My dad loved my mom. And baseball.
He came to Chicago at 14 to attend the Theological Seminary. The got a job selling lemonade at Wrigley Field where he could cheer the Cubs.
His brothers returned to Denver to work at grandpa Max’s Grand Junction Fruit Company.
A couple months after my dad met my mom he told Daddy Max he’d be staying in Chicago to marry her and study medicine.
On summer Saturdays he’d rise early to see the last patients of the week and then fall asleep on the sofa with the game blaring.
Having half a dozen Cubs players as patients may have been the apex of a career abbreviated by leukemia.
In July ’69 he packed my brother and I into his red convertible for a boys a weekend at Wrigley, Giants versus Cubs. We sat along the first base line. It was sunny and we gobbled hot dogs and Crackerjack, drank lemonade. He gave the vendors big tips. We thumbed our baseball cards and he told us stories about the players on them. Gary absconded with the fly ball we caught, which dad had autographed.

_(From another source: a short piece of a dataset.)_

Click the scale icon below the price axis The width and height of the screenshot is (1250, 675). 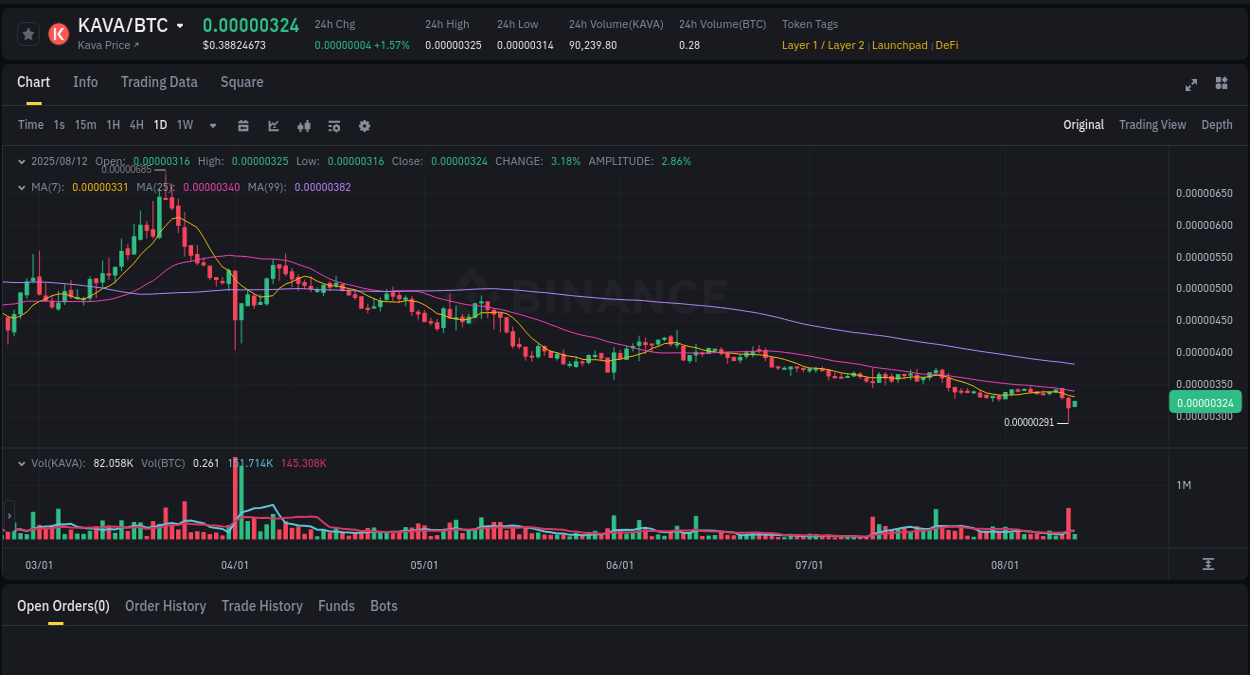pyautogui.click(x=1207, y=564)
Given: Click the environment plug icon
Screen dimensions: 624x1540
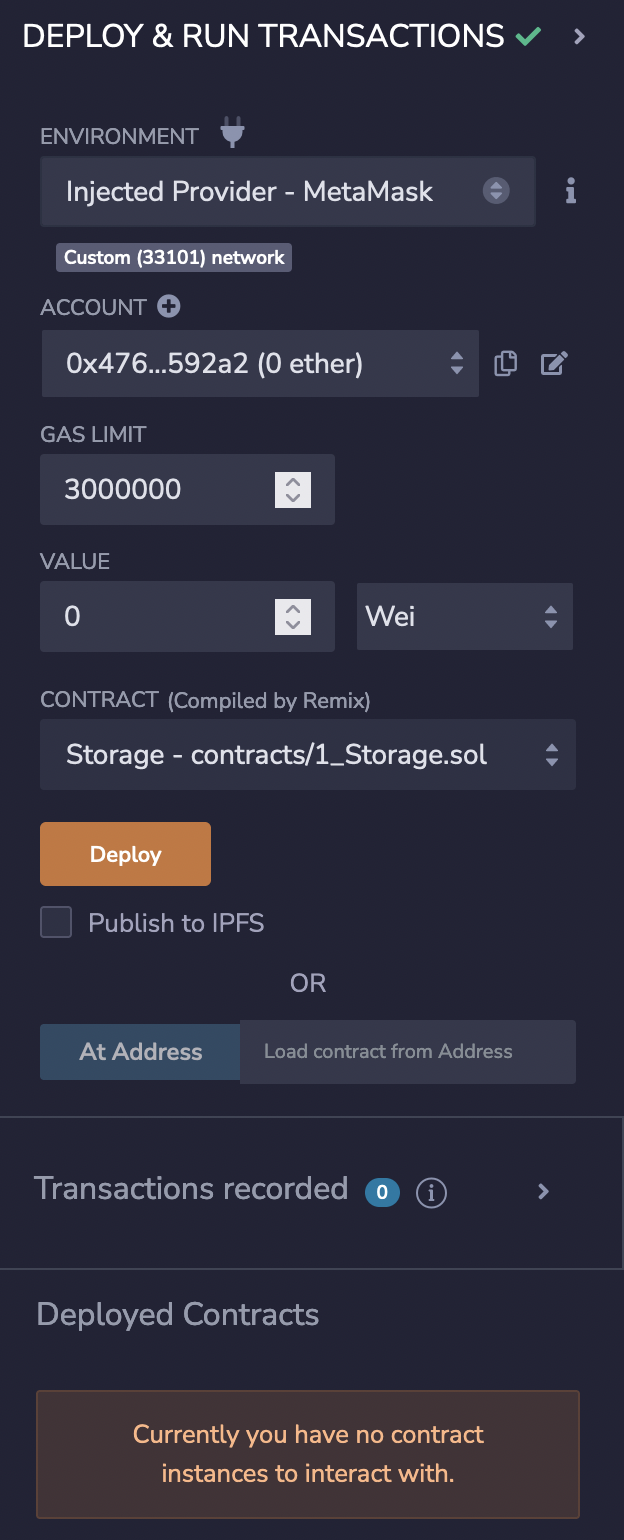Looking at the screenshot, I should coord(232,134).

Trees were cleared in south Sunset Park for our Little League field. I remember squinting into the glare off home plate, straining in the big blue helmet at the speed of the hardball, shocked at the connection, feeling light-headed and suddenly safe at first base.

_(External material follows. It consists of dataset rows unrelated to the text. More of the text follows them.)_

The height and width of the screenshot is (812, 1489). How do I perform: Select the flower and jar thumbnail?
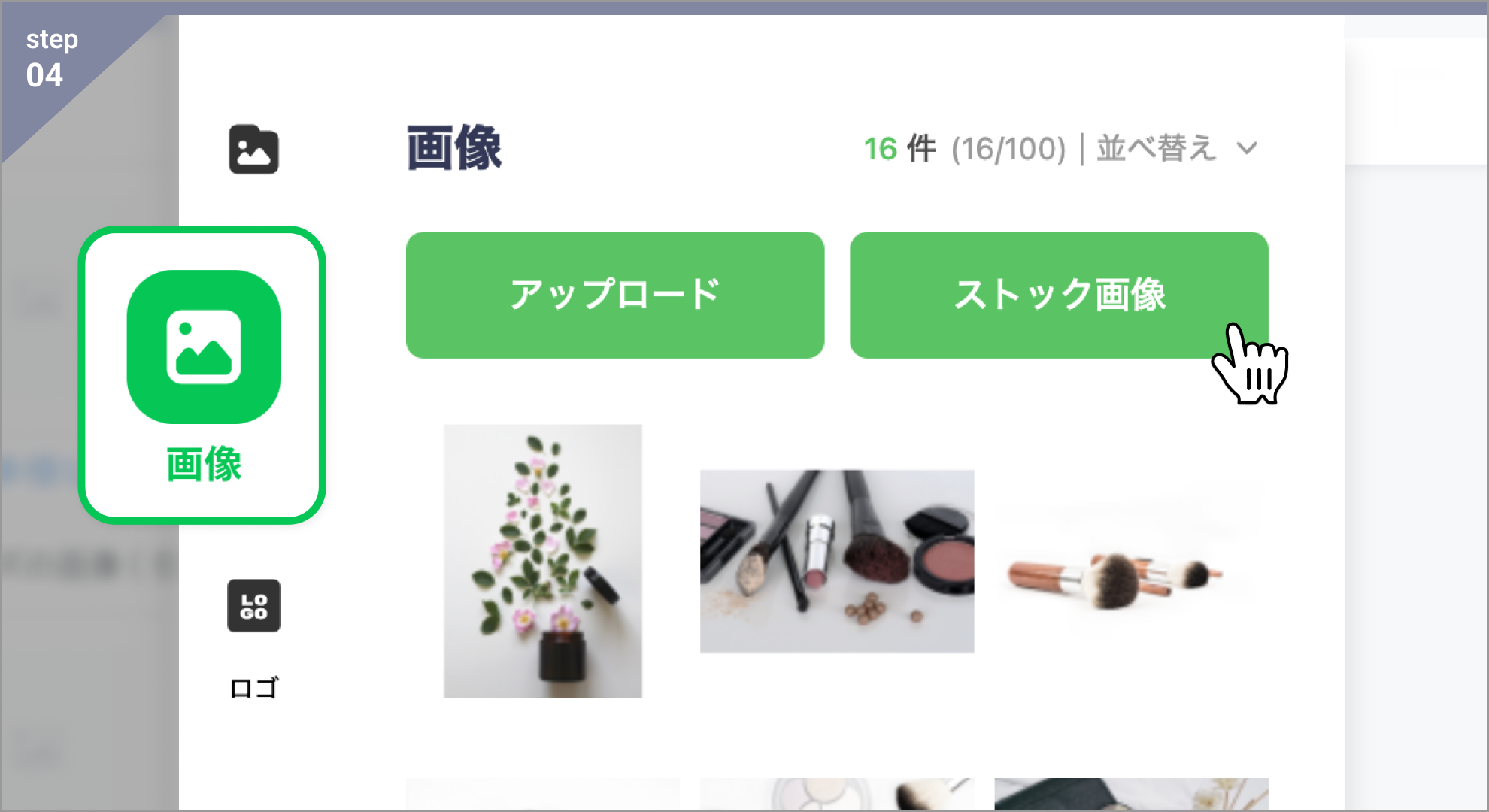click(543, 561)
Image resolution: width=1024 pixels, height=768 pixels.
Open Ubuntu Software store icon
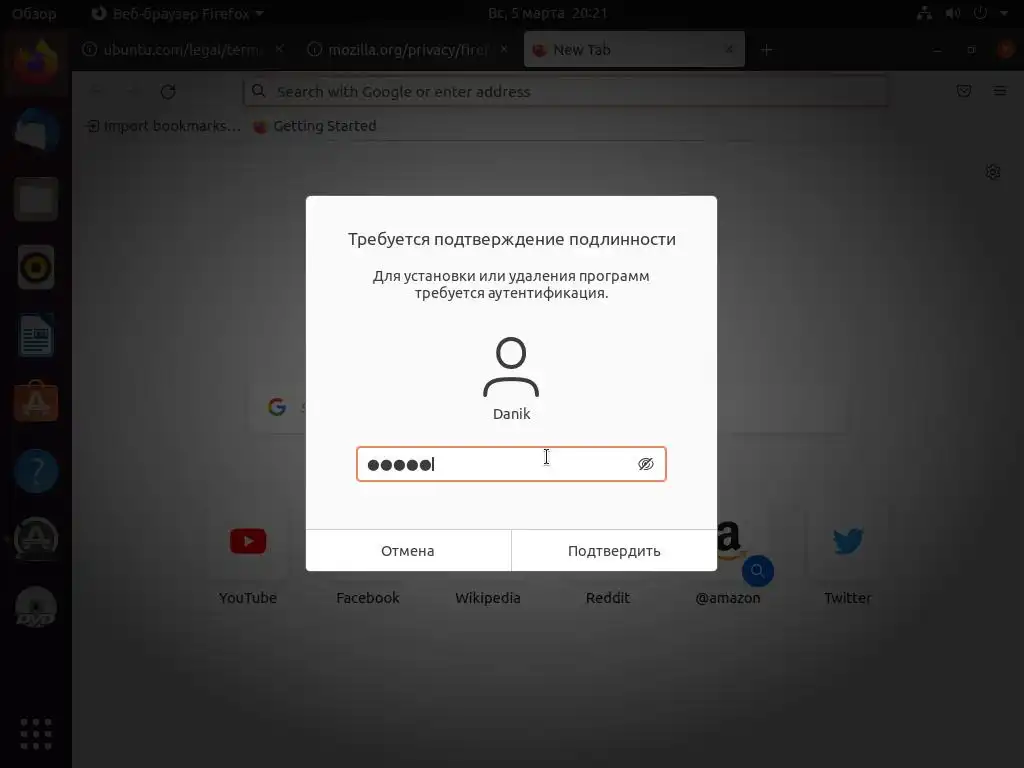(x=36, y=402)
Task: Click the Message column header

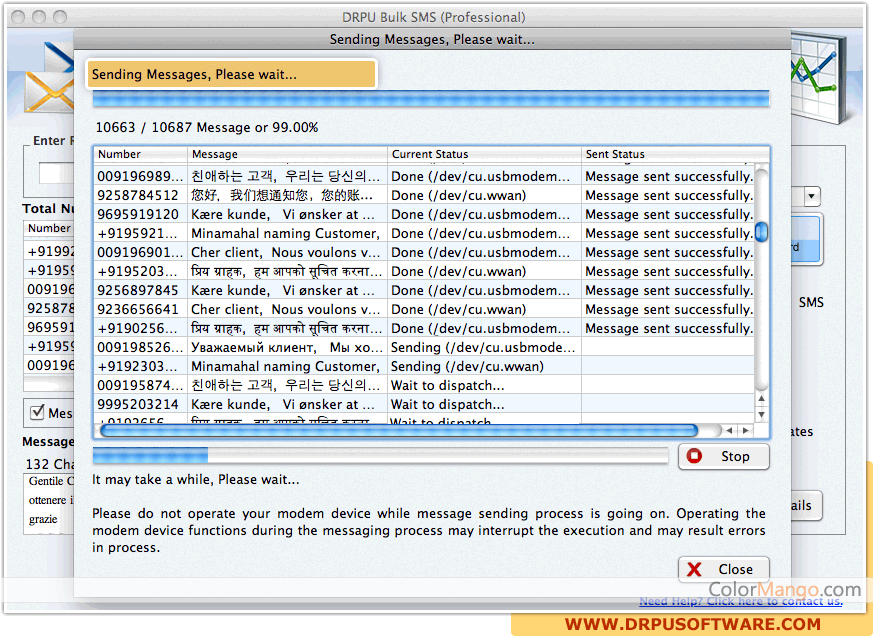Action: [x=287, y=154]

A carnival sprang up just beyond left field. Gary and I hid our bicycles behind a tree in the forest as the sky darkened. In the warm humidity, the fuzzy neon halo around the spectacle cast long blue velvet shadows into the forest as we walked out.
A blond girl, vaguely familiar from daunting and crowded high school corridors, caught my eye and smiled. I got nervous as she approached to chat, but soon we were being bolted into the black padded cockpit of the Zipper. She squeezed my arm tightly during the ferocity of the ride. She smelled like lemons. Afterward, we shared a cone of shaved ice and syrup and then wandered into the forest to kiss under a tree on soft grass in blue shadows.